Home >> Research Progress

Partial Least Squares Regression Predictive Model using QuickBird Data and Soil Reflectance Spectra Has Great Potential for Estimating Soil Salinity in Pingluo County of China

2014-04-10

Pingluo County is located in the northern part of Ningxia Province. In recent years, salinization and secondary salinization have been a major problem in Pingluo County. Therefore, accurately extracting information on salinization such as the extent and degree of severity is vital for the dynamic monitoring of salinization and for preventing further soil deterioration.

For estimating the soil salinity of Pingluo County, a partial least squares regression (PLSR) predictive model was carried out using QuickBird data and soil reflectance spectra to. Firstly, SIDIKE Ayetiguli et al. analyzed the relationship between the sensitive bands and the spectral coverage of the commonly used optical sensors, and the contributions of vegetation indices to the estimation accuracy by comparing the estimation accuracy of model with and without vegetation indices. Then, they developed a PLSR predictive model of soil salinity using measured reflectance spectra, QuickBird data and spectral indices derived from QuickBird remote sensing imagery, including intensity within spectral bands (Int1, Int2), soil salinity indices(SI1, SI2, SI3), the brightness index (BI), the normalized difference vegetation index (NDVI) and the ratio vegetation index (RVI).

The results indicated that the sensitive bands covered several bands of each optical sensor and these sensors can be used for soil salinity estimation. The results of estimation model showed that an accurate prediction of soil salinity can be made based on the PLSR method. The PLSR model’s performance was better than that of the stepwise multiple regression (SMR) method.

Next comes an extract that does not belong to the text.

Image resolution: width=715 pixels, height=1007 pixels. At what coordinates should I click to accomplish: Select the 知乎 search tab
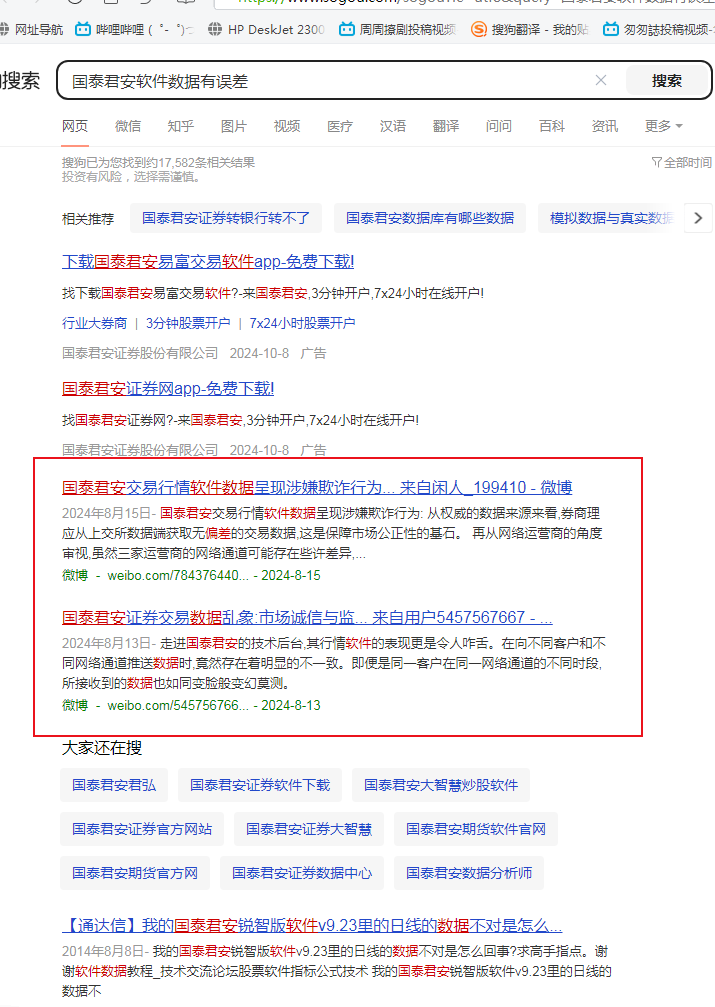[180, 126]
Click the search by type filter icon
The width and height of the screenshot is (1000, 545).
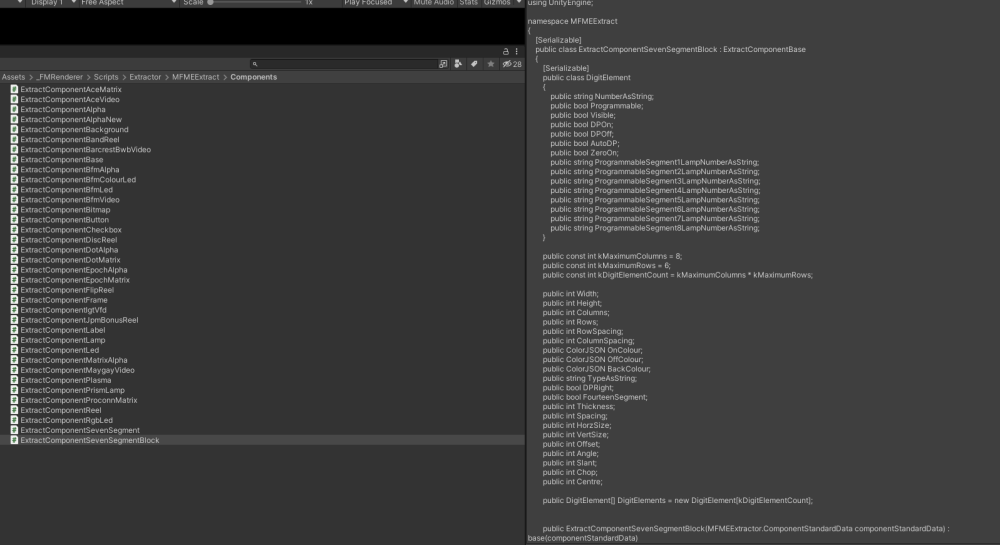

The results also indicated that using spectral indices such as intensity within spectral bands (Int1, Int2), soil salinity indices (SI1, SI2, SI3), BI, NDVI and RVI as independent model variables can help to increase the accuracy of soil salinity mapping. The NDVI and RVI can help to reduce the influences of vegetation cover and soil moisture on prediction accuracy. The method developed in this study can be also applied in other arid and semi-arid areas, such as western China. The study was published in International Journal of Applied Earth Observation and Geoinformation in February 2014.